NEO212 was developed to potentially overcome these issues by allowing either intranasal delivery of TMZ or creating a higher ability for the drug to permeate across the BBB.
Previous Studies
NeOnc has conducted several previous translational studies to look at the effect of NEO212 compared to TMZ alone. In one study, mass spectrometry and modified high-performance liquid chromatography (HPLC) were used to identify and quantify NEO212 and its metabolites in cultured glioblastoma cells in mouse serum, brain, and excreta after oral gavage. The study suggests that NEO 212 preferentially concentrates in brain tumor tissue over normal brain tissue and compared to TMZ alone, has a higher brain plasma ratio, altogether revealing favorable features to encourage its further development as a brain-targeted therapeutic.

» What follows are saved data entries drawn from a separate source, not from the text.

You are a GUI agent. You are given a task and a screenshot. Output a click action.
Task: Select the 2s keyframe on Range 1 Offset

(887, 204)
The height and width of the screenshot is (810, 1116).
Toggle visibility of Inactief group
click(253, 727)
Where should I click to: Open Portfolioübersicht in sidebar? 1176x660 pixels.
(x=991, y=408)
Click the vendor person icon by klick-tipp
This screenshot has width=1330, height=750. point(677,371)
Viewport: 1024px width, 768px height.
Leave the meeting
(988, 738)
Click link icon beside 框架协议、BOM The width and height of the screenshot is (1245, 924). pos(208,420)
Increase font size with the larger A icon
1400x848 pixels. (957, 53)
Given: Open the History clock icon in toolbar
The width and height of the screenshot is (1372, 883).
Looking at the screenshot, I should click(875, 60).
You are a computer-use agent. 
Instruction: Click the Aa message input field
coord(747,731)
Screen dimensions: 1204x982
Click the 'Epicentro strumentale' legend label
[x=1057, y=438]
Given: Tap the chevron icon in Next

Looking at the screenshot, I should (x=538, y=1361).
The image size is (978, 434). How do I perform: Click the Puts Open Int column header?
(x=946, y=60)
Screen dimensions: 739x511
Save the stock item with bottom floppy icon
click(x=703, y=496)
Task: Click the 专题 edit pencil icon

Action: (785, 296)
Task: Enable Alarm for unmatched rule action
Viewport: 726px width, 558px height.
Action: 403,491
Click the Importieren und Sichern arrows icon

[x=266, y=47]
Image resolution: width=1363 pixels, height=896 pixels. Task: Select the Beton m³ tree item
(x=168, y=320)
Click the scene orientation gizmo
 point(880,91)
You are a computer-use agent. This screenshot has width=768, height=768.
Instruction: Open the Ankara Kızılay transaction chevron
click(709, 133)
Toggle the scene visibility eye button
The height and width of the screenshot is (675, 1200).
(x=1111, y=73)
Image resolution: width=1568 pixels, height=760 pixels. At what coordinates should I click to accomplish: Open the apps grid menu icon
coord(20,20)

In another study, NEO212 was examined to look at its effectiveness in downregulating the production of the alkylating agent MGMT in cancer-derived cells. The study suggests that NEO 212 inhibited MGMT dependent on the proteasomal pathway, and this inhibition is a significant factor in its toxic effect in non-small cell lung cancer (NSCLC) cells.
Proposed Study
The NEO212 Tumor Trial is an open-label phase 1/2 dose-finding, safety and efficacy study of orally administered NEO212 in patients with astrocytoma IDH-mutant, glioblastoma IDH-wildtype or uncontrolled metastases to the brain in patients with select solid tumors. The study will be conducted in two phases and is anticipated to last five years.
Phase 1 is an open-label 3+3 dose escalation of NEO212 alone that will lead into a Phase 2a safety run-in assessing NEO212 with a normal Standard-Of-Care (SOC) in patients with metastases to the brain leading.
Phase 2 will be a two-part efficacy study, with Phase 2a being a run-in study to Phase 1 with a standard 3+3 design used to confirm the safety of the MTD/RP2D of NEO212 when given in combination with select SOC regimens for patients with uncontrolled metastases to the brain. Up to 12 patients will be enrolled in each combination regimen to confirm safety. One dose below the NEO212 MTD/RP2D Cohort Dose will be administered as a starting dose to establish safety (3+3) before moving to Phase 2b with the MTD/RP2D (3+3). If two DLTs are experienced for patients receiving the MTD/RP2D in combination with SOC, the dose de-escalation cohort will be expanded to determine the MTD for a newly established Phase 2b Treatment Group.
Phase 2b is a dose expansion study to assess the efficacy of NEO212 alone at the MTD/RP2D in patients with Astrocytoma IDH-mutant and Glioblastoma IDH-wildtype as a single Treatment Group. A second Treatment Group to study the MTD/RP2D of NEO212 in combination with select SOC regimens in patients with solid tumors and uncontrolled metastases to the brain established in Phase 2a will be evaluated. Phase 2b will be initiated for patients with Astrocytoma IDH-mutant or Glioblastoma IDH-wildtype alongside Phase 2a. There will be up to 28 patients enrolled in each Phase 2b Treatment Group.